Este paradigma do século XXI contrasta com a realidade da década de 1970, na qual o Estado do Acre atraía visitantes em busca de experiências espirituais e psicadélicas com a Ayahuasca, substância psicoativa pan-amazónica, usada sobretudo pelos povos originários em rituais e curas xamânicas. O realizador de Noites Alienígenas disse ao Mídia Ninja, que essa época está representada no filme pela personagem de Chico Díaz que, “homenageia a geração mística que chegou no Acre na década de 70, tomou muita Ayahuasca, gosta muito de arte e está ali como esperando o disco voador, os encantados, o povo da água”.

Rio Branco, a quarta capital mais antiga do Norte do Brasil é, atualmente, a sua sétima cidade mais populosa. No final do século XIX, então ainda como território boliviano e peruano, o Ciclo da Borracha trouxe à região grandes levas de migrantes nordestinos, refugiados da seca no Nordeste brasileiro, assim como povos de outras regiões brasileiras e do mundo – espanhóis, portugueses, libaneses e turcos - o que junto com os afro-brasileiros e indígenas gerou uma miscigenação intensa da população.

Depois de um período de disputa entre a Bolívia, Peru e o Brasil, a região do Acre foi incorporada ao território brasileiro entre 1903 e 1909. Rio Branco, apesar ter vivido um período de grande desenvolvimento durante o Ciclo da Borracha, é atualmente uma capital desigual que, como outras capitais amazónicas, não responde com eficiência às demandas sociais da sua população, embora seja o principal centro financeiro, político, empresarial e cultural do Estado.

Na região amazónica brasileira, a população é maioritariamente urbana, 79% segundo dados recentes.
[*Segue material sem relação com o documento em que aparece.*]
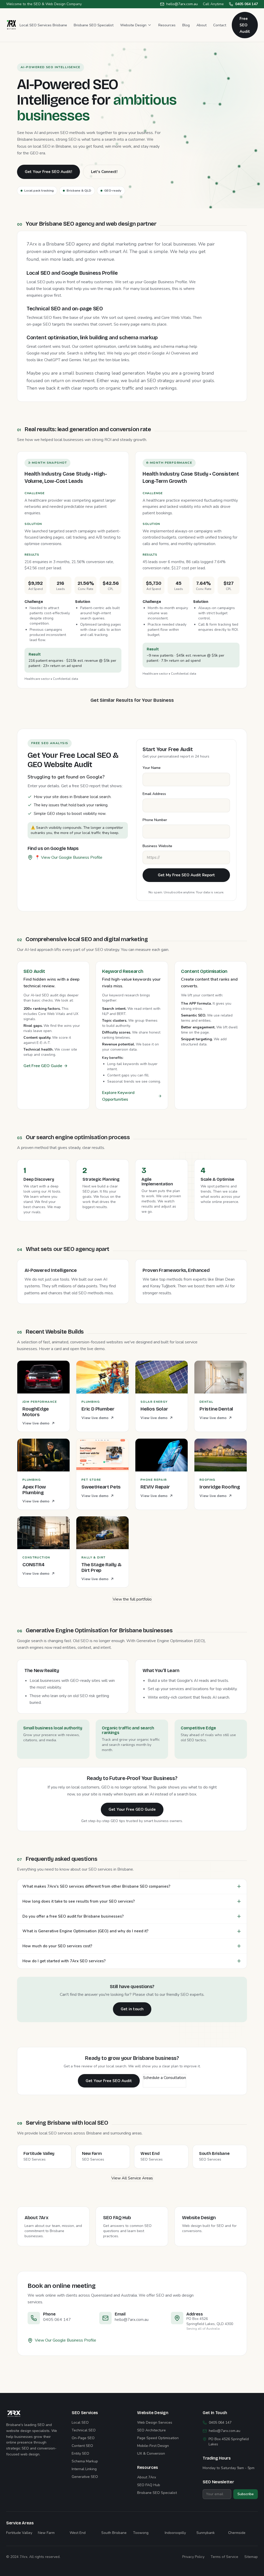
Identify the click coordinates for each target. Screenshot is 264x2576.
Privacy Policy (193, 2556)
A geógrafa brasileira Bertha Becker (1930-2013) expõe no livro A urbe amazónica: a floresta e a cidade (2013) porque os ciclos de exploração da floresta tropical não promoveram o desenvolvimento dos núcleos urbanos, tornando-os vulneráveis a todo o tipo de violências: “A história da Amazônia revela que a região ficou à margem do Estado brasileiro, na dependência das demandas das metrópoles e países estrangeiros, passando por curtos períodos de crescimento seguidos de longos intervalos de estagnação (…) não funcionaram as redes de cidades que poderiam definir um fluxo comercial que expandisse a economia regional”. Segundo diz, “um dos principais desafios do século XXI consiste na conciliação entre crescimento económico e proteção ambiental”.

A (não) contemporaneidade na periferia de Rio Branco.

Este é o contexto que embaça o filme de Sérgio de Carvalho. Uma narrativa focada na juventude que convive com a realidade presente e passada, na qual os protagonistas, três jovens amigos de infância, Riva, Sandra (Gleici Damasceno) e Paulo (Adanilo Reis) são confrontados com uma série de conflitos provocados pelo contrabando e consumo de drogas. A evolução dramática das histórias de Paulo, dependente de drogas, e de Riva vão escalando patamares que os levam a cruzar distintas fronteiras. Por sua vez, Sandra - uma jovem mãe negra que cria, sozinha, o seu filho e de Paulo, enquanto namora Riva - sofre as consequências das opções dos seus amigos. A jovem tem trabalho na cidade, mas aspira emigrar para a Bolívia ou São Paulo, estudar e formar-se. Ela quer “sair do buraco” que é Rio Branco como sugere Alê a Riva, no início do filme. 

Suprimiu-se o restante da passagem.